--- Information ---

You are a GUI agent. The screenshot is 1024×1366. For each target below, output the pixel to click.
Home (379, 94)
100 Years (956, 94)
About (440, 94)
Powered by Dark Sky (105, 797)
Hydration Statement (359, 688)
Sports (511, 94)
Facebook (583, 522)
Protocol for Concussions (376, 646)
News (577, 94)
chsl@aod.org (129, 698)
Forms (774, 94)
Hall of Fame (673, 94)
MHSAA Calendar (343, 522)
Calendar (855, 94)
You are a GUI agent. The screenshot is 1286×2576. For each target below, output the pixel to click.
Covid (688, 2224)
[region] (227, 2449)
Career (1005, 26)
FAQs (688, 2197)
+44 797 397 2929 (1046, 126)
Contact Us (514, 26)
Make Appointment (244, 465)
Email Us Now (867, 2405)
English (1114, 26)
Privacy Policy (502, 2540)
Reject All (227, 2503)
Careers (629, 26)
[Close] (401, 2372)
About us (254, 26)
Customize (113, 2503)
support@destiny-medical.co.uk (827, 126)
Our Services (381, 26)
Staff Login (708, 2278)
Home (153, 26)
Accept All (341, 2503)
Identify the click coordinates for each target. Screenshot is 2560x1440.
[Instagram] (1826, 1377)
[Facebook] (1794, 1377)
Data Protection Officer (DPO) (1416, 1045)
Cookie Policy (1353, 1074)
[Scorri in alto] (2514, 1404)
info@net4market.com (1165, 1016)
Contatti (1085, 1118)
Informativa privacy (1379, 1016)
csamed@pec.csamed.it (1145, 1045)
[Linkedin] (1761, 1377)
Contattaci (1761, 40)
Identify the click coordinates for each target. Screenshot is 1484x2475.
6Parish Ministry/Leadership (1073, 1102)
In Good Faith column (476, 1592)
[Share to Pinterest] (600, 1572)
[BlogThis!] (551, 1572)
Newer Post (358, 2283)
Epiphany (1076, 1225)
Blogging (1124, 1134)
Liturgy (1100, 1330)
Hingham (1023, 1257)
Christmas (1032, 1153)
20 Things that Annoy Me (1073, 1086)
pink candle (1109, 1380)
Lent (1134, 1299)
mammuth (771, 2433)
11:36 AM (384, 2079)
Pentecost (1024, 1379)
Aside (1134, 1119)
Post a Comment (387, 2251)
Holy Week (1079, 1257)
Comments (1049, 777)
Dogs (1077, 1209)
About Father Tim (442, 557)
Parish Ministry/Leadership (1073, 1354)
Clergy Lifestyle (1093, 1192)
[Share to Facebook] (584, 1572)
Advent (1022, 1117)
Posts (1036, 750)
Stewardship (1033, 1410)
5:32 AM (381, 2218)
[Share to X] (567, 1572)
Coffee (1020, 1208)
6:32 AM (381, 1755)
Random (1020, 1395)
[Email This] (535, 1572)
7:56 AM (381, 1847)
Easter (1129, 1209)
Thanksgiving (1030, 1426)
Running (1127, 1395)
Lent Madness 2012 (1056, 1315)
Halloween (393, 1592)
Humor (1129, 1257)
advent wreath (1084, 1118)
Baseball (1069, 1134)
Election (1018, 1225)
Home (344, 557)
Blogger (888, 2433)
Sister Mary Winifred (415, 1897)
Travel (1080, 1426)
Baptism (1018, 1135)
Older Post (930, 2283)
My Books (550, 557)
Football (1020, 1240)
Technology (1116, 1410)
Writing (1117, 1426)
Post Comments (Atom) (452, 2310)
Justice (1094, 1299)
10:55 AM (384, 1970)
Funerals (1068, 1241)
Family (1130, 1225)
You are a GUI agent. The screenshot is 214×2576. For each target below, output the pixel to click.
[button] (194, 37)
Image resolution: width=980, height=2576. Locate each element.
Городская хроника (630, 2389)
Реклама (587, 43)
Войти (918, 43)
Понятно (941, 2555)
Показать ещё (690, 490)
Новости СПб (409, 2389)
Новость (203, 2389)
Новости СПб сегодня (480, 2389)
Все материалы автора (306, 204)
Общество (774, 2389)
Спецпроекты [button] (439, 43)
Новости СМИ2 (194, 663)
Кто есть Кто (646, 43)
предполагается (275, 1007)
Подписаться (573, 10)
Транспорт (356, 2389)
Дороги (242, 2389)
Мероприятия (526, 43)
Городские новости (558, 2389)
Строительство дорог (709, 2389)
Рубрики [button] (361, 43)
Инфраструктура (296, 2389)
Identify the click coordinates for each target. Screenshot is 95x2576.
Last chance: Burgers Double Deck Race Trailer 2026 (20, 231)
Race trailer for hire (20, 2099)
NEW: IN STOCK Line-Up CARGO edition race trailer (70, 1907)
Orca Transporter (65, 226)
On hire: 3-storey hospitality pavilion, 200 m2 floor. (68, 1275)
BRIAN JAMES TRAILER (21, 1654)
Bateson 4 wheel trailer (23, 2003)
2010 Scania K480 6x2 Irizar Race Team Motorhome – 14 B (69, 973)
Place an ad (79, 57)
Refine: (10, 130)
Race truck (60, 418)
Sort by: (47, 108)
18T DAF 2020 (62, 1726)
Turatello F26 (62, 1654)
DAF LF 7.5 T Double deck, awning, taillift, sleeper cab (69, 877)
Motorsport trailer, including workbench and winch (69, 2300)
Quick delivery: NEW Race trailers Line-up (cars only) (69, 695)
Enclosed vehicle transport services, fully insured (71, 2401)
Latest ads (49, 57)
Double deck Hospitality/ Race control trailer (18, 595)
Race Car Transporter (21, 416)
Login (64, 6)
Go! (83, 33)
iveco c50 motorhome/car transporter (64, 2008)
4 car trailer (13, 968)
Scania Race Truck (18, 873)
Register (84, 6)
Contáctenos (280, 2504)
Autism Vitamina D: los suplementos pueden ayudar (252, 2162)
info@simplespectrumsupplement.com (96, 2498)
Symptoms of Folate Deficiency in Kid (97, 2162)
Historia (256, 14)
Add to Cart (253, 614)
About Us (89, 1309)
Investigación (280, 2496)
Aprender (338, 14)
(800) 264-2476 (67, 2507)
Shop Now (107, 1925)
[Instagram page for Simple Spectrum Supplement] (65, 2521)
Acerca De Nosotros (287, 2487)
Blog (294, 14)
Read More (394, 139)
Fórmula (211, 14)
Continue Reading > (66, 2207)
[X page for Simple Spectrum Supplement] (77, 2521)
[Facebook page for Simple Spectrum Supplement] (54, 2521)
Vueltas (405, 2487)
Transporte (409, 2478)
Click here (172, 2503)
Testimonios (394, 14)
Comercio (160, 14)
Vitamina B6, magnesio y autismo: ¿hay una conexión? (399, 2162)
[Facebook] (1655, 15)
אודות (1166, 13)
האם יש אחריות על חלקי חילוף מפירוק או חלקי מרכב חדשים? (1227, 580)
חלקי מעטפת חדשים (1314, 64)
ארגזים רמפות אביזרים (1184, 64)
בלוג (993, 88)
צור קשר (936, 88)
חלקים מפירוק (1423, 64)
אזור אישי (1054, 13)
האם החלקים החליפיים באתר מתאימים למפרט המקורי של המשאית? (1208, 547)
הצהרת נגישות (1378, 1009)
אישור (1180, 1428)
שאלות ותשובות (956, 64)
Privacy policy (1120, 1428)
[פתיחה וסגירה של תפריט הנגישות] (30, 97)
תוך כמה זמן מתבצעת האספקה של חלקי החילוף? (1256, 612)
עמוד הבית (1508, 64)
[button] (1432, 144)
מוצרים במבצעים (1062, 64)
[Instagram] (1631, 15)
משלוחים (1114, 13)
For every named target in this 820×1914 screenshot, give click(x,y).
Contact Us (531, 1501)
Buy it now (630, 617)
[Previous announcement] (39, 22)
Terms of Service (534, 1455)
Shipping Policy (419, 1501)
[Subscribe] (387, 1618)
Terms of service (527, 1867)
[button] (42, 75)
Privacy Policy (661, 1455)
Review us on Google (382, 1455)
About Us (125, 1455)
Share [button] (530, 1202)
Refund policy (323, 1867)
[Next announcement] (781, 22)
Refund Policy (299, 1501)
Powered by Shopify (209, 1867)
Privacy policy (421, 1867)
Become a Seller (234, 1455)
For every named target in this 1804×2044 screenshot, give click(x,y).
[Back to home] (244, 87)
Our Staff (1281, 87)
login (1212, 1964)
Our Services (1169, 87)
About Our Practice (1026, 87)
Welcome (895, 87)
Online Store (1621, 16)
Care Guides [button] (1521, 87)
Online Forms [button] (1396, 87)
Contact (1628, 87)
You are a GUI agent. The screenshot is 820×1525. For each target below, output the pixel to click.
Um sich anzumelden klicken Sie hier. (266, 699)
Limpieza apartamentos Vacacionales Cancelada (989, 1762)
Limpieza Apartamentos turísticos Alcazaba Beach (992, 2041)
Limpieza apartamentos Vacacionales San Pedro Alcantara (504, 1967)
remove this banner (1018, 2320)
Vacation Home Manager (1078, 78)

---

Look back at the data above. Transcribe exactly the lines starting at the line that contains "Home (379, 94)" and ending at the line that contains "[Instagram] (1826, 1377)".

• Your solution
Home (379, 94)
100 Years (956, 94)
About (440, 94)
Powered by Dark Sky (105, 797)
Hydration Statement (359, 688)
Sports (511, 94)
Facebook (583, 522)
Protocol for Concussions (376, 646)
News (577, 94)
chsl@aod.org (129, 698)
Forms (774, 94)
Hall of Fame (673, 94)
MHSAA Calendar (343, 522)
Calendar (855, 94)
You are a GUI agent. The screenshot is 1286×2576. For each target below, output the pixel to click.
Covid (688, 2224)
[region] (227, 2449)
Career (1005, 26)
FAQs (688, 2197)
+44 797 397 2929 (1046, 126)
Contact Us (514, 26)
Make Appointment (244, 465)
Email Us Now (867, 2405)
English (1114, 26)
Privacy Policy (502, 2540)
Reject All (227, 2503)
Careers (629, 26)
[Close] (401, 2372)
About us (254, 26)
Customize (113, 2503)
support@destiny-medical.co.uk (827, 126)
Our Services (381, 26)
Staff Login (708, 2278)
Home (153, 26)
Accept All (341, 2503)
Identify the click coordinates for each target. Screenshot is 2560x1440.
[Instagram] (1826, 1377)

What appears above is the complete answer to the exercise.